Federal Cures Act “Information Blocking” Compliance Date Approaching

The 21st Century Cures Act (Cures Act), passed by Congress in 2016, included a provision in Title IV, Section 4004 against “information blocking,” defined in the Act as a practice or practices, “likely to interfere with, prevent, or materially discourage access, exchange, or use of electronic health information.”  The Act further required the Office of National Coordinator for Health Information Technology (ONC) and the Department of Health and Human Services (HHS) to promulgate rules (the rules) for enforcement on information blocking.  

The rules, which have been in effect since April 2021, apply the information blocking provisions of the Cures Act to “actors,” defined to include health care providers like physicians and hospitals, as well as health information exchanges and health information technology (HIT) developers or vendors.  They currently require physicians to make the following electronic health information, otherwise known as the United States Core Data for Operability, version 1 (USCDIv1) accessible to patients in the electronic health record with no delay:  Consultation notes, discharge summary notes, history and physical, imaging narratives, laboratory report narratives, pathology report narratives, procedure notes, and progress notes.  

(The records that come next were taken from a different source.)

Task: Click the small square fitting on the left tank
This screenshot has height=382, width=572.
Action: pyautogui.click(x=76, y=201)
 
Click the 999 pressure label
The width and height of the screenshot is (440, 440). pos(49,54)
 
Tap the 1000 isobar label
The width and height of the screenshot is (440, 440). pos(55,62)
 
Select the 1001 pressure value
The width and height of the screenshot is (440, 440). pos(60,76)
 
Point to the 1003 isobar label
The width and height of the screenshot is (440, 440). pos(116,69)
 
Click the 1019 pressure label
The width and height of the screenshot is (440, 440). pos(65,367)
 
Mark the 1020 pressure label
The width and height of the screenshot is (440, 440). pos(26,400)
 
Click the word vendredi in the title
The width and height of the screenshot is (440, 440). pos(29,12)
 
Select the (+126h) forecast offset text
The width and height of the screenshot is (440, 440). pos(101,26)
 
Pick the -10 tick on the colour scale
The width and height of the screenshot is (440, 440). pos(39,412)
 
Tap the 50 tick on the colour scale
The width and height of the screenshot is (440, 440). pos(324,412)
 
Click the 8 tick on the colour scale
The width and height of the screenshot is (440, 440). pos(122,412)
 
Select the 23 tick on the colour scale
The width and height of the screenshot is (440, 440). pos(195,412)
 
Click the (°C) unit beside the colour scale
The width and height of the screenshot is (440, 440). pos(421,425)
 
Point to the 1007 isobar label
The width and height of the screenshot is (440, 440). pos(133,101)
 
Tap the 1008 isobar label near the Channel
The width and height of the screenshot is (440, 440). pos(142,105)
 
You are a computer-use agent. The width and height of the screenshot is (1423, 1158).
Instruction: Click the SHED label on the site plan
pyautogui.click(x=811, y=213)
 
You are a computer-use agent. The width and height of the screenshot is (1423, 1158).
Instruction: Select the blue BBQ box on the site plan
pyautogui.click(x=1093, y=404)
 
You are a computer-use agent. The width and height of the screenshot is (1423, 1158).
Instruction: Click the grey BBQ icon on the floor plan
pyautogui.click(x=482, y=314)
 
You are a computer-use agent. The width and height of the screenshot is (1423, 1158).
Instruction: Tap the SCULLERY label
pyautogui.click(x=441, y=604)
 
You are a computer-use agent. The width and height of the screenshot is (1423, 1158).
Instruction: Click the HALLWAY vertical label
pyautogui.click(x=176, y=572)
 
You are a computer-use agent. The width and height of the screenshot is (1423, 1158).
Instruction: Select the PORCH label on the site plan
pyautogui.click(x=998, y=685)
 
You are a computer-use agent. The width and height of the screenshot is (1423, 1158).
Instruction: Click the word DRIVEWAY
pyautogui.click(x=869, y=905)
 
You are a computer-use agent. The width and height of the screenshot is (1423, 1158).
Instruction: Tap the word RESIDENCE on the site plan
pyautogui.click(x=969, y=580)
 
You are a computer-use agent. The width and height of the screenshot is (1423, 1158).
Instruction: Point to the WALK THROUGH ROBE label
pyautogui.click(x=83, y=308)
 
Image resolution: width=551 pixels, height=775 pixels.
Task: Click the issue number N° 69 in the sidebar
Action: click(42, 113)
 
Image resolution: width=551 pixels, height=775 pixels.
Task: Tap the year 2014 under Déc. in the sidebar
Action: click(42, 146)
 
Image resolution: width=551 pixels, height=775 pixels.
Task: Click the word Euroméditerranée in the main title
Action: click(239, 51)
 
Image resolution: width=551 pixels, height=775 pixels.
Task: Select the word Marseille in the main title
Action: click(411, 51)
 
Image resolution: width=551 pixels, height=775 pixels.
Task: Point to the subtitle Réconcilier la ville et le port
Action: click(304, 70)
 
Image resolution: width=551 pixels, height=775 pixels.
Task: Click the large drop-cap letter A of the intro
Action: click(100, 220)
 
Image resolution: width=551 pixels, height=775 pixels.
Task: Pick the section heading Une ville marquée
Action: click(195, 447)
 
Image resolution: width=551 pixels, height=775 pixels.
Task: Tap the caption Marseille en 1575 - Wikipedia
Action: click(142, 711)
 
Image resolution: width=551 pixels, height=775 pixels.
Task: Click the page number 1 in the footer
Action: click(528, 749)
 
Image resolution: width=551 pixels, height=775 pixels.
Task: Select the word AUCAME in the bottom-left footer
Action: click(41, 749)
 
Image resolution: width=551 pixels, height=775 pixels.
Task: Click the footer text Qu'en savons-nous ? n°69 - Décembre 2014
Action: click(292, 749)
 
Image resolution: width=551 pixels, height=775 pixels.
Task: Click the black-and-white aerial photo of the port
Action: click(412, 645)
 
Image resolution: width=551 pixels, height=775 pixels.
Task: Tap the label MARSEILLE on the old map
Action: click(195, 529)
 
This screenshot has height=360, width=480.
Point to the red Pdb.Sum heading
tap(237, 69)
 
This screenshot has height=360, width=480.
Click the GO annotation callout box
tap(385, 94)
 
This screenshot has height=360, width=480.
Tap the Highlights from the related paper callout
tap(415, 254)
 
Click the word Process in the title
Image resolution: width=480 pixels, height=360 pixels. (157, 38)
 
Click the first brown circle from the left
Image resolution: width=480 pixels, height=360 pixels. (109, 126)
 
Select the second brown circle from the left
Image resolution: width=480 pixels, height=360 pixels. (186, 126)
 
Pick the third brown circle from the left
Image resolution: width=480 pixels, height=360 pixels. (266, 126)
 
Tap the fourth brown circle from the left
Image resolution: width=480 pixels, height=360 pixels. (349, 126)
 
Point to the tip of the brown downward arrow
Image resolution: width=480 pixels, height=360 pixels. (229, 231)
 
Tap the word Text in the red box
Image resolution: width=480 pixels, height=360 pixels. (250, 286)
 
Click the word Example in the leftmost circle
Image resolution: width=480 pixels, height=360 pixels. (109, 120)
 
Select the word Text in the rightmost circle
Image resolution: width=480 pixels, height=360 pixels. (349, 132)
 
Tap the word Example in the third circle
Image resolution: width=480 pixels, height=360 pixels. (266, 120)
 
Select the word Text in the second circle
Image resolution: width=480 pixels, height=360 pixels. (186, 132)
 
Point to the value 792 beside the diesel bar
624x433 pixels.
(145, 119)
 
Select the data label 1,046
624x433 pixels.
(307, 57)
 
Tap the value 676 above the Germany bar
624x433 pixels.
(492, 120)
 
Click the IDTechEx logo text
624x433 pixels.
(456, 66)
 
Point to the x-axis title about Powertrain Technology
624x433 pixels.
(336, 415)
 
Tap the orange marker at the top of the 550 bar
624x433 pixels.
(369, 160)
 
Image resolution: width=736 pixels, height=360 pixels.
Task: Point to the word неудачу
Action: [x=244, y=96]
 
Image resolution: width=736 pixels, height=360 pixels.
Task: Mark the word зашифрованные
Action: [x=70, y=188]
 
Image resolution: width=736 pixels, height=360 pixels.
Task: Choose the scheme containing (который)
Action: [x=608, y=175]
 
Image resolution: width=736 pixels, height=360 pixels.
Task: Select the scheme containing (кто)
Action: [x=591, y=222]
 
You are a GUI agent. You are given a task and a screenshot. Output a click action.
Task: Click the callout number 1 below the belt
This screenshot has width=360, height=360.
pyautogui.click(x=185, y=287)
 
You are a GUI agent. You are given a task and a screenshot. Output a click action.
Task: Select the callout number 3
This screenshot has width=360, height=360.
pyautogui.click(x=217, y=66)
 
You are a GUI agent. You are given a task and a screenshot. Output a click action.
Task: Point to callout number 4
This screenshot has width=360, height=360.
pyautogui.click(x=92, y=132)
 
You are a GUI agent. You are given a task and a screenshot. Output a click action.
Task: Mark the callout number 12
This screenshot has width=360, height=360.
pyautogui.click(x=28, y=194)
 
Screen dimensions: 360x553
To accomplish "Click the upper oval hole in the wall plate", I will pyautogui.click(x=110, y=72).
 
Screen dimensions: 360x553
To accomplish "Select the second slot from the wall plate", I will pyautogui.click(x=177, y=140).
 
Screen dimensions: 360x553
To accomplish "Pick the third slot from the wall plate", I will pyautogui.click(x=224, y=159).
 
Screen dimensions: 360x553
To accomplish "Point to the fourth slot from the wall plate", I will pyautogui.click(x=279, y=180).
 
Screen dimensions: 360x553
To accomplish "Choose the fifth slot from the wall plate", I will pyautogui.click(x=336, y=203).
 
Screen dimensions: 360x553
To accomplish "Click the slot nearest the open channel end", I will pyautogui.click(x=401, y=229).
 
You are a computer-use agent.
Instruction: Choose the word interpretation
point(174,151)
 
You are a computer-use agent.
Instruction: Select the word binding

On October 6, 2022, physicians and other actors will be required to provide patient access to all electronically maintained health records, with the exception of psychotherapy notes and information compiled in anticipation of litigation, to avoid charges of information blocking.  The rules further provide that by December 31, 2022, electronic health record systems must have updated technology to allow easier patient access to electronic health information.

Because HIT vendors are also considered actors and must comply with information blocking rules, physicians who are not yet in compliance or preparing for upcoming compliance dates should work with their HIT vendors to develop a compliance plan for this section of the Cures Act. They should also become familiar with exceptions provided in the rules where delays or denials of access are not considered information blocking.  Finally, physicians should be on the alert for notice from ONC and HHS on the penalties for health care providers for information blocking.  Potential penalties for HIT vendors and health information exchanges found to be participating in information blocking have already been determined by rule to include fines up to $1 million per violation. To date the potential penalties for health care providers found to be information blocking are “disincentives” to be determined by HHS using a formula and criteria not yet developed.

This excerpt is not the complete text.